Após decisão do STF, defesa pede soltura do ex-governador Eduardo Azeredo

Ex-governador de Minas Gerais Eduardo Azeredo (PSDB) na chegada ao IML, para exame de corpo delito após a prisão. — Foto: Maurício Vieira/Hoje em Dia/Estadão Conteúdo

A defesa do ex-governador de Minas Eduardo Azeredo, preso desde maio do ano passado, solicitou, nas primeiras horas desta sexta-feira (8), um pedido de soltura para que o tucano deixe a prisão. O recurso foi apresentado na Vara de Execuções Penais do Tribunal de Justiça de Minas Gerais (TJMG).

O Supremo Tribunal Federal (STF) decidiu nesta quinta-feira (7) derrubar a possibilidade de prisão de condenados em segunda instância, alterando um entendimento adotado desde 2016.

Azeredo foi preso após condenação em segunda instância no TJMG no processo do mensalão tucano em Minas. “Ainda há uma série de recursos a serem feitos, então já estamos na expectativa que a decisão de ontem no STF seja respeitada”, afirmou a advogada Carolina Guimarães.

“A expectativa é de que ele seja solto ainda hoje, em função do entendimento do Supremo”, disse o advogado Castellar Guimarães Neto.

A maioria dos ministros do STF entendeu que, segundo a Constituição, ninguém pode ser considerado culpado até o trânsito em julgado (fase em que não cabe mais recurso) e que a execução provisória da pena fere o princípio da presunção de inocência.

Azeredo foi condenado em segunda instância a 20 anos e um mês de prisão pelos crimes de peculato e lavagem de dinheiro, em agosto de 2017. A condenação em primeira instância foi em 2015.

Ele está detido na sede do 1º Batalhão do Corpo de Bombeiros, localizado no bairro Funcionários, na Região Centro-Sul de Belo Horizonte.

Em maio deste ano, depois de um ano preso, Azeredo foi desfiliado do PSDB. De acordo com o Tribunal Regional Eleitoral de Minas Gerais (TRE-MG), a desfiliação foi pedida pelo próprio ex-governador.
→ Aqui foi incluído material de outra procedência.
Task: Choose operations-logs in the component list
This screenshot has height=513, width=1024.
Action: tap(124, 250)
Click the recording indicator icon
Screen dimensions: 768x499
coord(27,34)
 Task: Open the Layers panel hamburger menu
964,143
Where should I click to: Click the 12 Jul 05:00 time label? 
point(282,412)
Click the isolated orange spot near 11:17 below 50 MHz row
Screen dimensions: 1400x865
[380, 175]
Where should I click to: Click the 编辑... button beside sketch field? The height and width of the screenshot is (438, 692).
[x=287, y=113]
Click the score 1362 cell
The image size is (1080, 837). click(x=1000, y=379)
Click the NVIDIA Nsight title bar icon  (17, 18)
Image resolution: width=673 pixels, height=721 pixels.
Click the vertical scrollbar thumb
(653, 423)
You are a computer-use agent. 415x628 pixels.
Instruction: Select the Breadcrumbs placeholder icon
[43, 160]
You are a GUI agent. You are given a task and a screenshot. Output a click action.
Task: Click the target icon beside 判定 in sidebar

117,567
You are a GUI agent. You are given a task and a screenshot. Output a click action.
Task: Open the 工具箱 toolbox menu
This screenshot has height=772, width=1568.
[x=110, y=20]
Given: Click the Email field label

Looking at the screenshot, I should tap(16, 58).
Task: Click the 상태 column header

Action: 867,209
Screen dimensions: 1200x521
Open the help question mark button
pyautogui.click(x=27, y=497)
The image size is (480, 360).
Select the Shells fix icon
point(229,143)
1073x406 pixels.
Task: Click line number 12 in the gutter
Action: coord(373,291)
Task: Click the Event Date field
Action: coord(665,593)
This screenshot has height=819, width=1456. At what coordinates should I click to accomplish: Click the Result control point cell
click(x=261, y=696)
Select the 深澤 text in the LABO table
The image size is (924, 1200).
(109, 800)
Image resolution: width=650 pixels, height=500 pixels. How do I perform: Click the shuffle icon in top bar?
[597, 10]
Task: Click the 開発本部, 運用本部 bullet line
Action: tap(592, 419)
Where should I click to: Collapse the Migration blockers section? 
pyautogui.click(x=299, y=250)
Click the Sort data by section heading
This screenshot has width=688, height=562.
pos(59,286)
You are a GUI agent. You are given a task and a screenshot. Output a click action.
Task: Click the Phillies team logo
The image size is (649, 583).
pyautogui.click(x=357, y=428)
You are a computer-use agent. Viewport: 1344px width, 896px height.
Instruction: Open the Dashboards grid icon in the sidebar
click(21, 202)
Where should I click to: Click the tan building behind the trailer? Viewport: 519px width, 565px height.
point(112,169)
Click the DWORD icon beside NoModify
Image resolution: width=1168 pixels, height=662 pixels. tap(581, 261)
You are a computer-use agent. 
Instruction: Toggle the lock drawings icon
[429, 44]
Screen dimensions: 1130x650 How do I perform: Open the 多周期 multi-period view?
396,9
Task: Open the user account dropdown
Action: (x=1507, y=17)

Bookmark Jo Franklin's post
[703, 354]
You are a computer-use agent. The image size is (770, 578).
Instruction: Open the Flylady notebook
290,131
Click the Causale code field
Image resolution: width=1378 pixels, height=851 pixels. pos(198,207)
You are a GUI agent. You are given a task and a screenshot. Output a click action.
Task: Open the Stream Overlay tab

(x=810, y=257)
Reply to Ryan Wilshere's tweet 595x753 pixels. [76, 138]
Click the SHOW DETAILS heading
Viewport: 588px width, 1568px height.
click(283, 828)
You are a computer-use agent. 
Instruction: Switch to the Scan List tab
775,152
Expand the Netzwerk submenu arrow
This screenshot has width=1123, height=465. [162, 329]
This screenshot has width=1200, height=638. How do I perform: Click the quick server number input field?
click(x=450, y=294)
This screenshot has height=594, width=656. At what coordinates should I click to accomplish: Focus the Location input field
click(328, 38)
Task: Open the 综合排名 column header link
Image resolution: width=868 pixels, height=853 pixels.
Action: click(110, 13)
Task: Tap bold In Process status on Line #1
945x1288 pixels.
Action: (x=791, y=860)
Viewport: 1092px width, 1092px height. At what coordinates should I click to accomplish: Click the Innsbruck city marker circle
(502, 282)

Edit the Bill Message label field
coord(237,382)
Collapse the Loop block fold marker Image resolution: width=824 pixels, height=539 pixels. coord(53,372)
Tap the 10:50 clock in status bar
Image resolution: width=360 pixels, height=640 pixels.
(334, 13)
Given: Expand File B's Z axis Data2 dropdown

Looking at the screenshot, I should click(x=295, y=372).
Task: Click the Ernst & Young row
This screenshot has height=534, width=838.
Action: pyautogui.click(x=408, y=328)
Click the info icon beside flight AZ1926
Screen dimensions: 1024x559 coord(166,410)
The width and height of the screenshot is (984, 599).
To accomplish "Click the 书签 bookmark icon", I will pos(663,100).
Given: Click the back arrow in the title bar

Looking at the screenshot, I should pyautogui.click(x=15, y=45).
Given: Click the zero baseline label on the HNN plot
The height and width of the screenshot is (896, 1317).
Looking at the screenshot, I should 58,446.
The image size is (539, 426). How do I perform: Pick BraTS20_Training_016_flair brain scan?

Segundo a Justiça eleitoral, ele fez parte do partido por mais de 30 anos (entre 1988 e 2019).

Decisão do STF

A possibilidade de prisão de condenados em segunda instância foi derrubada por 6 votos a 5. O voto de desempate foi dado pelo presidente do tribunal, ministro Dias Toffoli, o último a se manifestar.

A aplicação da decisão não é automática para os processos nas demais instâncias do Judiciário. Caberá a cada juiz analisar, caso a caso, a situação processual dos presos que poderão ser beneficiados com a soltura. Se houver entendimento de que o preso é perigoso, por exemplo, ele pode ter a prisão preventiva decretada.